**Set problem:** Extract the items verbatim, starting at the line containing "Click the magnifier icon on Priekšskatījums" and continuing through the end of the items, with both ends included. Leave the pictures out of your output.

***

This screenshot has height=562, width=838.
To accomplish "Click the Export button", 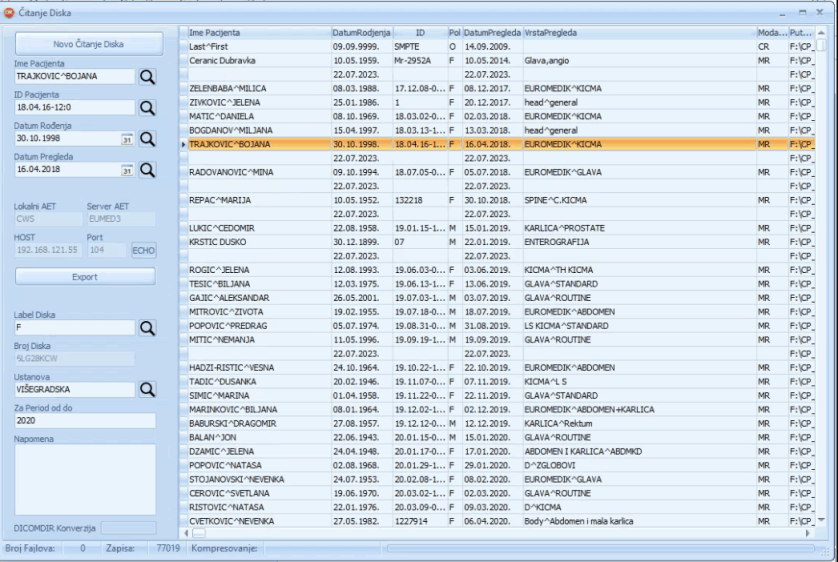I will pyautogui.click(x=85, y=277).
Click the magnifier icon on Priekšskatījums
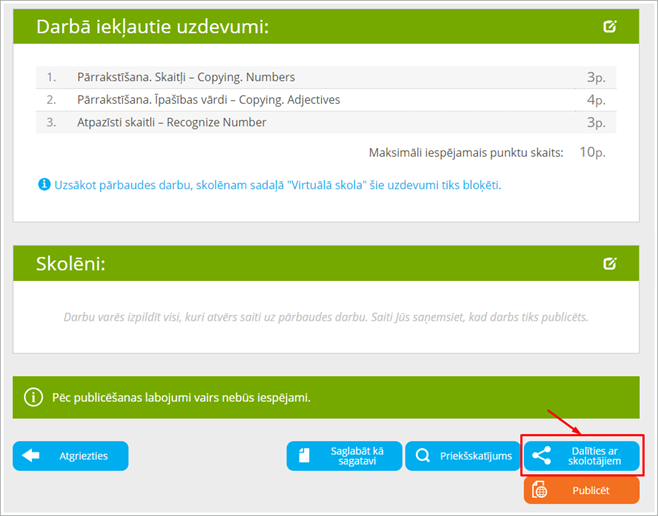This screenshot has height=516, width=658. (423, 456)
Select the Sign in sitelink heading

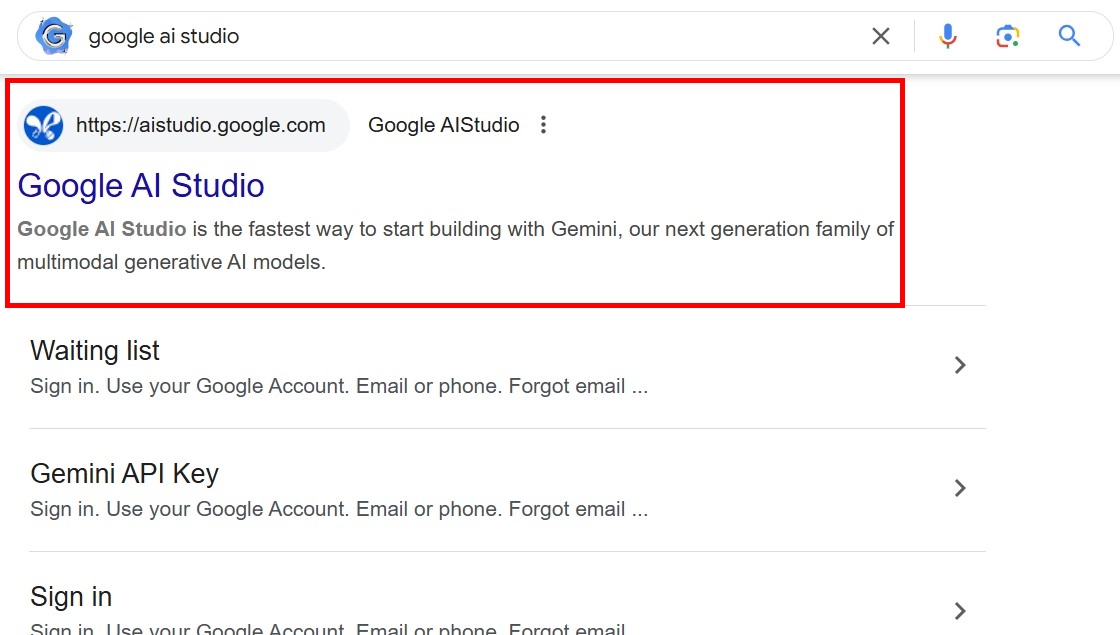pos(71,597)
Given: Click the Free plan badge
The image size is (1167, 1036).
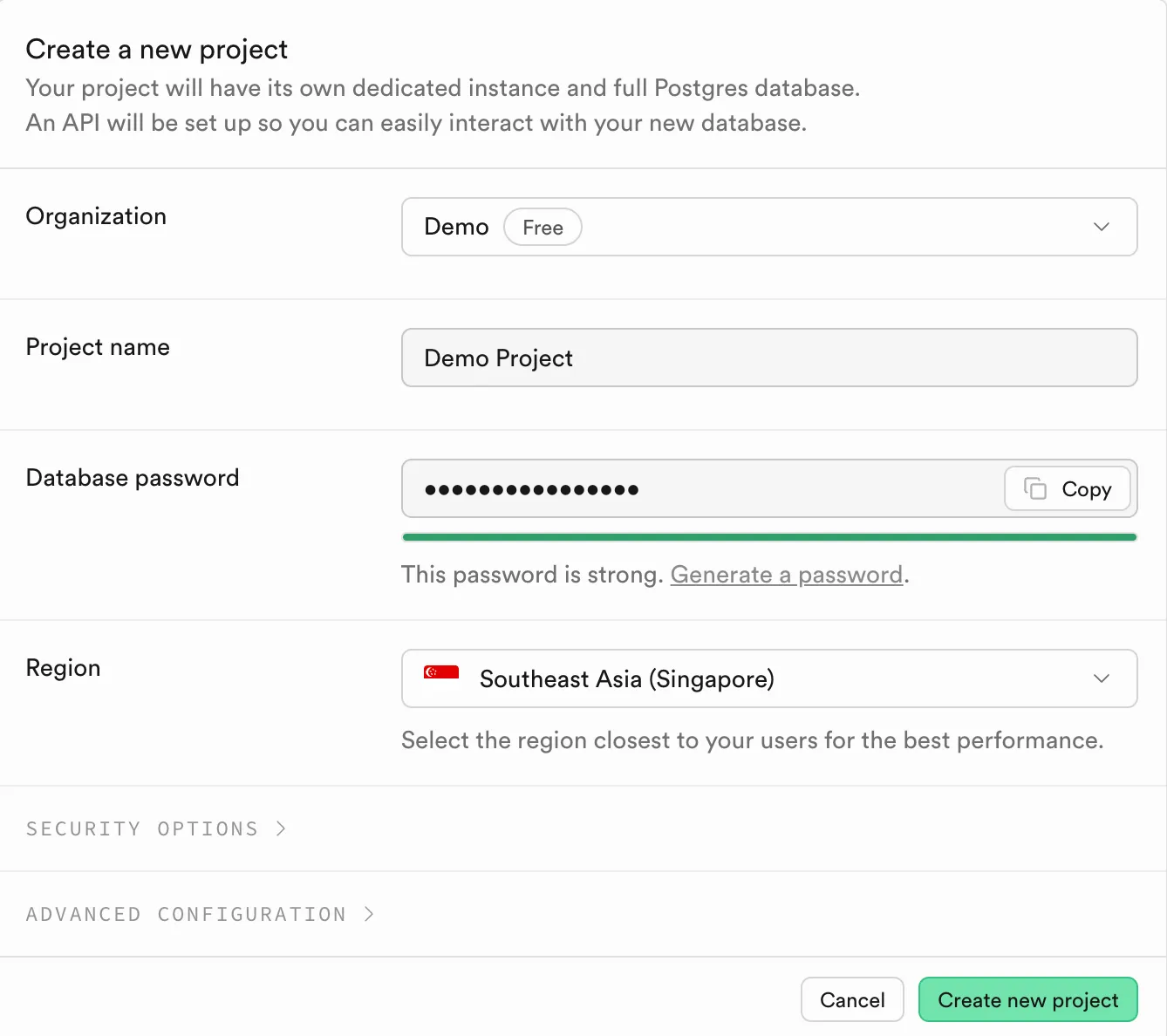Looking at the screenshot, I should point(543,228).
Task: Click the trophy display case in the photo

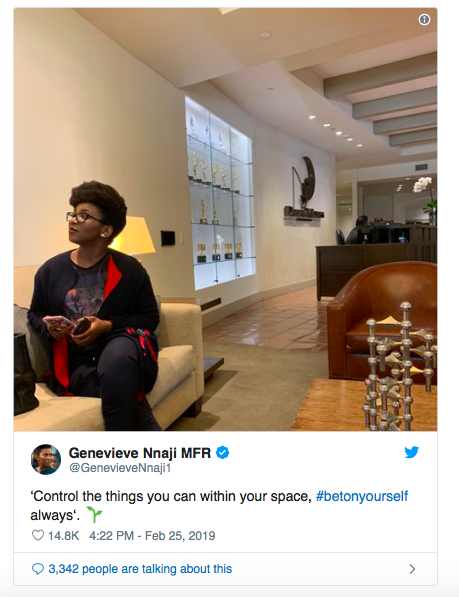Action: click(220, 192)
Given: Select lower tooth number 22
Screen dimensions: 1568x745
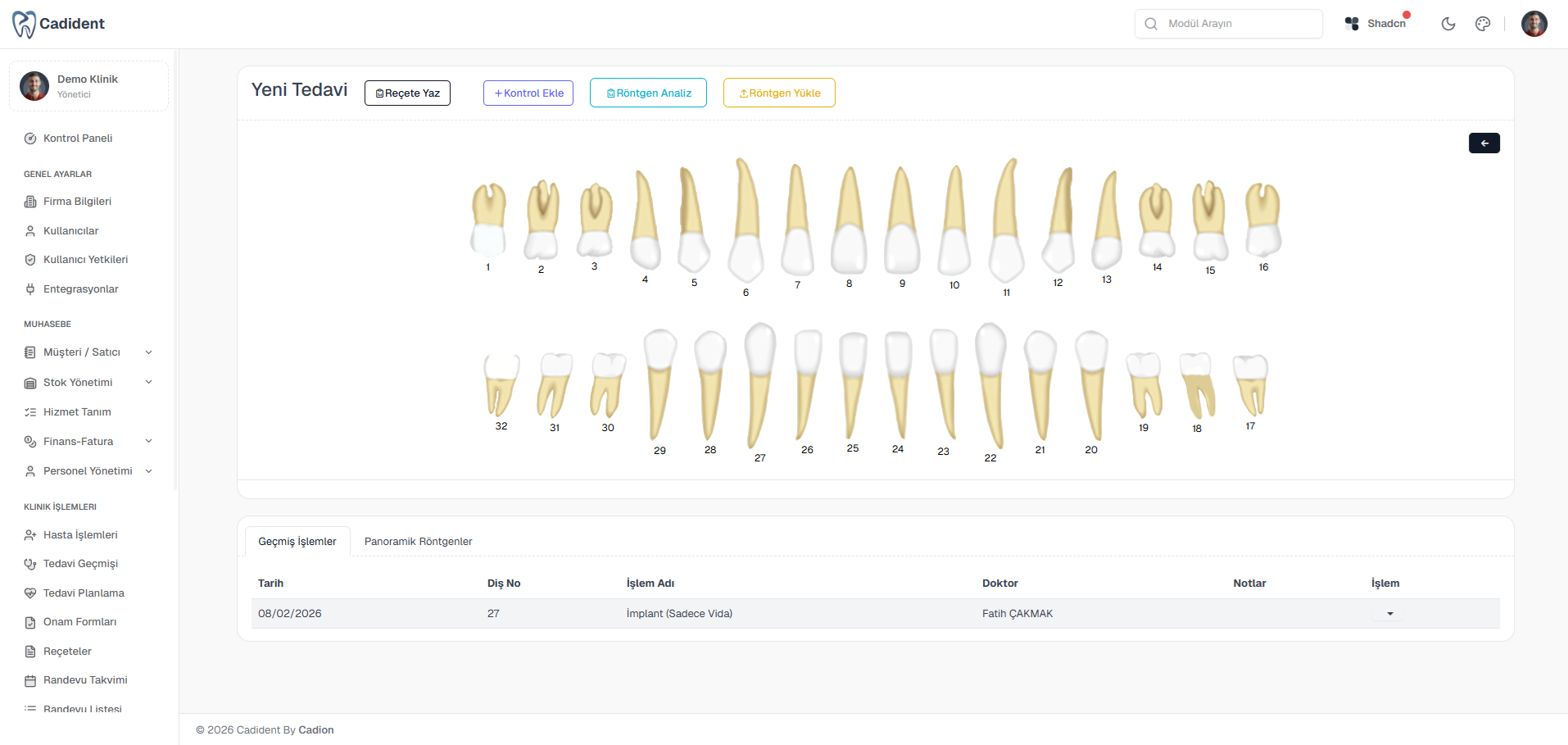Looking at the screenshot, I should tap(991, 384).
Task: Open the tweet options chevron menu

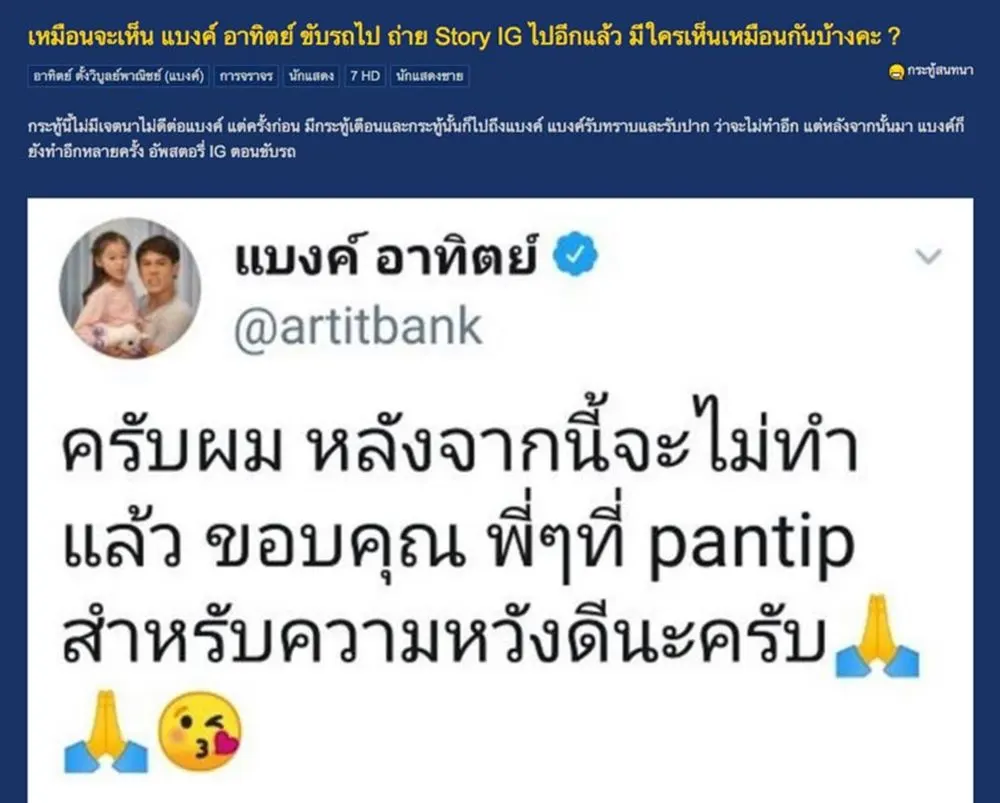Action: [x=928, y=256]
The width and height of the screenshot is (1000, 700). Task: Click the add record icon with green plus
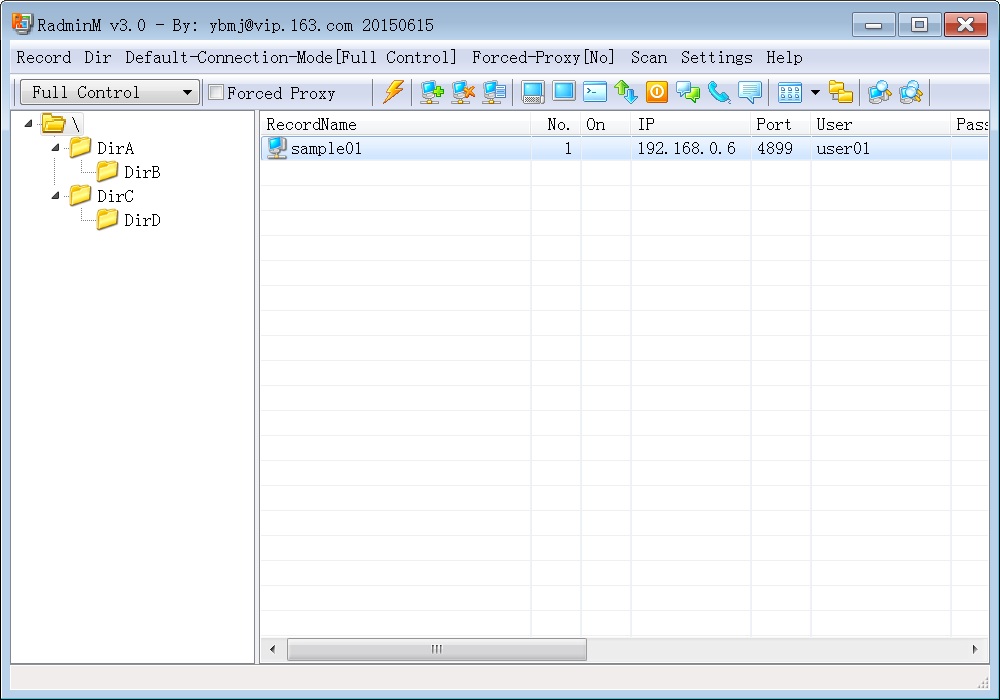432,93
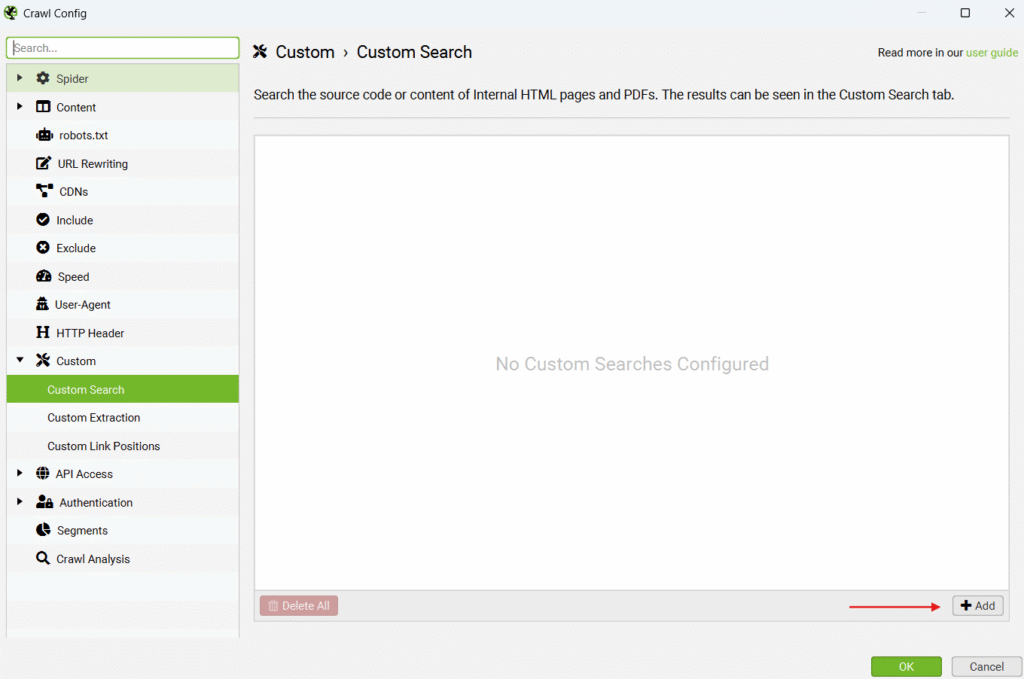
Task: Click the User-Agent spy icon
Action: coord(43,304)
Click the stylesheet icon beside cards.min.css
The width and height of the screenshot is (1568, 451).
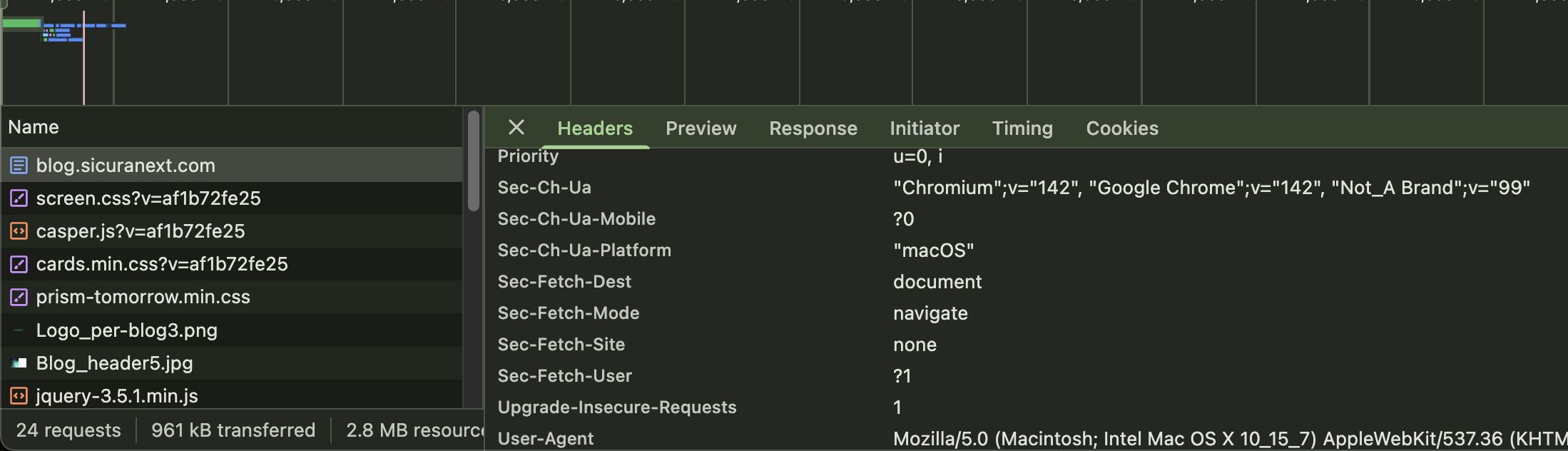[x=19, y=264]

***

**Answer for the task:**
Click the magnifier icon on Priekšskatījums
This screenshot has height=516, width=658. (423, 456)
Select the Sign in sitelink heading

pos(71,597)
Given: Click the Free plan badge
The image size is (1167, 1036).
Looking at the screenshot, I should point(543,228).
Task: Click the trophy display case in the photo

Action: click(220, 192)
Given: Select lower tooth number 22
Screen dimensions: 1568x745
Looking at the screenshot, I should tap(991, 384).
Task: Open the tweet options chevron menu

Action: [x=928, y=256]
The width and height of the screenshot is (1000, 700). Task: Click the add record icon with green plus
432,93
Task: Click the User-Agent spy icon
Action: coord(43,304)
Click the stylesheet icon beside cards.min.css
The width and height of the screenshot is (1568, 451).
[x=19, y=264]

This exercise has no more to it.